|
This article has some good points but is a bit meandering. The best point is right there at the beginning: the humanities study things which are not (entirely) subject to scientific rigor, but which are still worth studying. This sort of begs the question, why is anything worth studying? I think Francis Bacon made the best point about this: knowledge—real knowledge—is about the ability to reliably recreate some effect. With something like the material characteristics of a metal, we can use the rigor of experiment to figure out how to create metals with desired characteristics. We subject the metal to varying levels of heat, pressure, etc. and see what happens. With governments this is basically impossible. You can't run controlled experiments against governments that are similar in all aspects but one. But it is still useful to study governments if we want to design good ones.

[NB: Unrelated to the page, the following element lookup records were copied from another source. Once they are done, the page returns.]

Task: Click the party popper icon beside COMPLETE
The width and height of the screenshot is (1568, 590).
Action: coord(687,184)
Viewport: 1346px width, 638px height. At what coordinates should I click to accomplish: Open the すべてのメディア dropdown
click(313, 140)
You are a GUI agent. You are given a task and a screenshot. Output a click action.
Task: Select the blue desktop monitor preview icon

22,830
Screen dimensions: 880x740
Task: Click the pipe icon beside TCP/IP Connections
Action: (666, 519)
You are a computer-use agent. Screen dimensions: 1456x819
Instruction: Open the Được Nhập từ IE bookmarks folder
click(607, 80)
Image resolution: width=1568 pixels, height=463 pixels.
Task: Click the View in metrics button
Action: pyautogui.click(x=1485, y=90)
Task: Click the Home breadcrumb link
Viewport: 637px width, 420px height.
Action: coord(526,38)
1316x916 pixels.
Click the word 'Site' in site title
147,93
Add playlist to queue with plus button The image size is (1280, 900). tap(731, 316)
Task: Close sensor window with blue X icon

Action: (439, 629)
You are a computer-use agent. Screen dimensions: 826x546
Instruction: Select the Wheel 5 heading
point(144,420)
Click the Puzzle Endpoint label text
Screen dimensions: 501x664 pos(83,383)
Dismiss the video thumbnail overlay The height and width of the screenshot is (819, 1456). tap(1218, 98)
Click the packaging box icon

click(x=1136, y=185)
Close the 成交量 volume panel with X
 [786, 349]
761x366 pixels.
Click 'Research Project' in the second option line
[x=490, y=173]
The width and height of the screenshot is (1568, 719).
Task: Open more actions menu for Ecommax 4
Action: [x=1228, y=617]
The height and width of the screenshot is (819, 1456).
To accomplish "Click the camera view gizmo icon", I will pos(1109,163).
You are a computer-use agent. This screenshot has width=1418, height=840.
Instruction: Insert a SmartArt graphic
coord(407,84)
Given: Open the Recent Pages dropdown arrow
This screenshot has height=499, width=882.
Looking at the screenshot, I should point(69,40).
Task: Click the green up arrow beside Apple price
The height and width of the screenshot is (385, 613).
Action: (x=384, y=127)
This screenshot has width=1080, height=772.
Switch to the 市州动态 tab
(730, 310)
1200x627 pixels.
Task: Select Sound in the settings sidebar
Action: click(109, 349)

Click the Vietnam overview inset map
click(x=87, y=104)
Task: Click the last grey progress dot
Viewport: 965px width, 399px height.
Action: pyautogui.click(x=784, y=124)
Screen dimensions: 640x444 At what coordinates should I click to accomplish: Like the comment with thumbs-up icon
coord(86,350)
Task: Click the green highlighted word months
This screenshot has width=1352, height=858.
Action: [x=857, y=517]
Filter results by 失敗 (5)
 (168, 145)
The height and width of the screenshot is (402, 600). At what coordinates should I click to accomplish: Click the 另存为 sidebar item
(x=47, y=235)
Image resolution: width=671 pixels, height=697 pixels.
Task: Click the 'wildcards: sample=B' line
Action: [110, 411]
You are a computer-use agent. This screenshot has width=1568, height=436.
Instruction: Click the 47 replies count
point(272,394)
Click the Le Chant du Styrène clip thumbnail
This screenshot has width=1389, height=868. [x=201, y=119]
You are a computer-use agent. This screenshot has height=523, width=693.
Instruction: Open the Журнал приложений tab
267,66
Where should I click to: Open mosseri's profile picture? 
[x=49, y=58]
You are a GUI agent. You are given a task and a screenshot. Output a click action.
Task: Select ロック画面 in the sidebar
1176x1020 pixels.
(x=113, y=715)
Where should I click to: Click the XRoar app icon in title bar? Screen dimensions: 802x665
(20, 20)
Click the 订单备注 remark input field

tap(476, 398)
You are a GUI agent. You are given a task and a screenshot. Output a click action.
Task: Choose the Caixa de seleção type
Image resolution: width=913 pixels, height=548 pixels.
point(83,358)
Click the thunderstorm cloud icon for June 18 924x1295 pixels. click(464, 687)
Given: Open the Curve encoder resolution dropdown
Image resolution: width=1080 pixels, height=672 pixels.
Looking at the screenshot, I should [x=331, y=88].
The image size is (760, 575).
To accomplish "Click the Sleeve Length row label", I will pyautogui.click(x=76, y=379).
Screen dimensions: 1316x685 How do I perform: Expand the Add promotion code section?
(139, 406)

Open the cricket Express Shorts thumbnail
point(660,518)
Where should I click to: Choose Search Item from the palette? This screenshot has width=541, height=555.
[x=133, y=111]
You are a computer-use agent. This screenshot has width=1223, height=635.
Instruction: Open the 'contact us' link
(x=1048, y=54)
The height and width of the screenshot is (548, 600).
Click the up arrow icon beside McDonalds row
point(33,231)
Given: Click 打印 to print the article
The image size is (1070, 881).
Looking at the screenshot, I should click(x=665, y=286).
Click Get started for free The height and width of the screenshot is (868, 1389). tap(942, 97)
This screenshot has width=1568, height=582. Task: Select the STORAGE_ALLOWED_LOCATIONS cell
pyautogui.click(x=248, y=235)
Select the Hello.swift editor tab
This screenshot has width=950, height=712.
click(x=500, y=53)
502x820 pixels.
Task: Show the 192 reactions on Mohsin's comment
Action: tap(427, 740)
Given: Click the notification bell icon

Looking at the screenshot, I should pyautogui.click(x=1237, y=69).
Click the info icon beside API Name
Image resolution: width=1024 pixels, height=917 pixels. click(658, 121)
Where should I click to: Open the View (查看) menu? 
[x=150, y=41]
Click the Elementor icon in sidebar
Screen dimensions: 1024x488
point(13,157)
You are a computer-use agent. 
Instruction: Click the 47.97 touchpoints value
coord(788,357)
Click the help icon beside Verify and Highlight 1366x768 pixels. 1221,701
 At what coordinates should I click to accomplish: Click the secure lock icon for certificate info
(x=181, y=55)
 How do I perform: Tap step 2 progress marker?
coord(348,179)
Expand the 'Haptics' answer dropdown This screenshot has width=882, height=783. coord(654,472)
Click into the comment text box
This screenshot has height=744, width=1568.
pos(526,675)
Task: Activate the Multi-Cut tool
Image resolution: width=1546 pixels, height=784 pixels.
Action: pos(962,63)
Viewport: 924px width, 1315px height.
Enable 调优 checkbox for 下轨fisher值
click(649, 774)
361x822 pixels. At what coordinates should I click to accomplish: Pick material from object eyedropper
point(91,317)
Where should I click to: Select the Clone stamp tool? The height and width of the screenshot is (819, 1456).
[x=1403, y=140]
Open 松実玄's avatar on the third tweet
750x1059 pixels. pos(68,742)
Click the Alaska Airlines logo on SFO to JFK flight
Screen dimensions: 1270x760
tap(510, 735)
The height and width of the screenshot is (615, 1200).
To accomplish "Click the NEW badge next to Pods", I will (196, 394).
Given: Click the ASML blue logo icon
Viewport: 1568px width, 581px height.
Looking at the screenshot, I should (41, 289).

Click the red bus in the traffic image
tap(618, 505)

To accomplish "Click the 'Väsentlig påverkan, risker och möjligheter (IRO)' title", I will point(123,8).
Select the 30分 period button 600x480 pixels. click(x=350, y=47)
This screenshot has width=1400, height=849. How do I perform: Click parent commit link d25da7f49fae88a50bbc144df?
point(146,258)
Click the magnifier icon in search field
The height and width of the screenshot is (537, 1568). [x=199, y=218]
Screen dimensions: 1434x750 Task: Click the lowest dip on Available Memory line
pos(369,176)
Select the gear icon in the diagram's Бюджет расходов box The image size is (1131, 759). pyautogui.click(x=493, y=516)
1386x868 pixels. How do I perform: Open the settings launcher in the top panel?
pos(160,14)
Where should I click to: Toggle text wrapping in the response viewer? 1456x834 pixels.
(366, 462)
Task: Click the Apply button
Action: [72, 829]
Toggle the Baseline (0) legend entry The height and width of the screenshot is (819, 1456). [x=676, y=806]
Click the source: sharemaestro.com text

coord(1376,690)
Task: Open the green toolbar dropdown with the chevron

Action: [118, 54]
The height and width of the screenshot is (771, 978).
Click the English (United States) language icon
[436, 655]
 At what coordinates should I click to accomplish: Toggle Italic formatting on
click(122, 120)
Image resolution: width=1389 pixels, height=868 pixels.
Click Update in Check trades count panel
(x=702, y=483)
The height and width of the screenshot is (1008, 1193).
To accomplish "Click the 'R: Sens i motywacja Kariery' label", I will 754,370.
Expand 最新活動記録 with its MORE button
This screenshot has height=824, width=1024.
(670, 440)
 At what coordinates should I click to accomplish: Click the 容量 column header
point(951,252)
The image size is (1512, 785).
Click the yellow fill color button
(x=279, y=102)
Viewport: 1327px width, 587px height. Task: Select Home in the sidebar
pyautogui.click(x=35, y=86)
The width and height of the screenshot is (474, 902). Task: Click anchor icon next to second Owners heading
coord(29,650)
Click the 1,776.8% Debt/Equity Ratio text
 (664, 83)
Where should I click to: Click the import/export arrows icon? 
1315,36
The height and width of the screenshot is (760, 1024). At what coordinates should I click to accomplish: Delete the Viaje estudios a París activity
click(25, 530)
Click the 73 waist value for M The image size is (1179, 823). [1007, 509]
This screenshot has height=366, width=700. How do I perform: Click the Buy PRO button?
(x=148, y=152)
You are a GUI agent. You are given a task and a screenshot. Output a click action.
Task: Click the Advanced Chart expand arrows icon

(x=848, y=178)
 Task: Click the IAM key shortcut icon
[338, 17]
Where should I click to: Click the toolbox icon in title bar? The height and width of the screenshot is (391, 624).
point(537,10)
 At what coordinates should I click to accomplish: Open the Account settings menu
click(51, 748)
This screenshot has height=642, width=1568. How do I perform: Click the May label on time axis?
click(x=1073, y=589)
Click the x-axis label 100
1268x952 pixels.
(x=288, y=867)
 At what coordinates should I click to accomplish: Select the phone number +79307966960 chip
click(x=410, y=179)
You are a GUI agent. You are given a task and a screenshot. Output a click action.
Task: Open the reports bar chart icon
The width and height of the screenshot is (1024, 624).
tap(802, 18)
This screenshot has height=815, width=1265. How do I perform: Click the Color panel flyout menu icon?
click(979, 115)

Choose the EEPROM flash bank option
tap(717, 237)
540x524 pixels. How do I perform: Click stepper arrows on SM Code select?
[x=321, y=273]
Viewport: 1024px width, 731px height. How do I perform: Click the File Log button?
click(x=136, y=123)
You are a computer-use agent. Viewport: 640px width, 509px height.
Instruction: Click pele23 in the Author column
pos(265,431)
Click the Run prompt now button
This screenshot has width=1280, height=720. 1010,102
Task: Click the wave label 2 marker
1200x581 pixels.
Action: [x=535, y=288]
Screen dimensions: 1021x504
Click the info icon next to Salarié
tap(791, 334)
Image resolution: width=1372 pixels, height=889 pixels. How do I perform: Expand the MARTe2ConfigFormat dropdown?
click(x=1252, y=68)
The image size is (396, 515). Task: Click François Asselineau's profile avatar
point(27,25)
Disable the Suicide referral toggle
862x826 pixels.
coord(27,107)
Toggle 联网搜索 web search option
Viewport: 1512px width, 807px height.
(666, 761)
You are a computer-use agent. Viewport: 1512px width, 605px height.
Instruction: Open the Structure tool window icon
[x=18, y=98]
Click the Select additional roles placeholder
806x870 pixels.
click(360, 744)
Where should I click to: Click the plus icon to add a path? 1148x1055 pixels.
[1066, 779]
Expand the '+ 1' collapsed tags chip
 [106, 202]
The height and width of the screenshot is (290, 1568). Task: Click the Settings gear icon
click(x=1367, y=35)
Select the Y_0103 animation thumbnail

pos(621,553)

You can make a good argument that much of America's success is the result of the Founding Fathers studying the many forms of government that preceded them. I would argue all other humanities are essentially the same. Literature and philosophy are collections of "experiments" conducted and suppositions made by our predecessors about how to live good lives. English composition is about how humans can effectively communicate in that language. Etc, etc. Are the various stories, rules of thumb, and bits of wisdom in these disciplines scientifically rigorous? Of course not. They can't be. But they can still improve our odds of reproducing some desirable effect, and that makes them knowledge worth having. |
An issue with these things is that institutions and government make major decisions based on the output from these fields. It’s not that we discount them completely but we should also consider opposing data from alternate studies, but what you get is agenda driven decision making (on all sides, this isn’t the province of one ideology).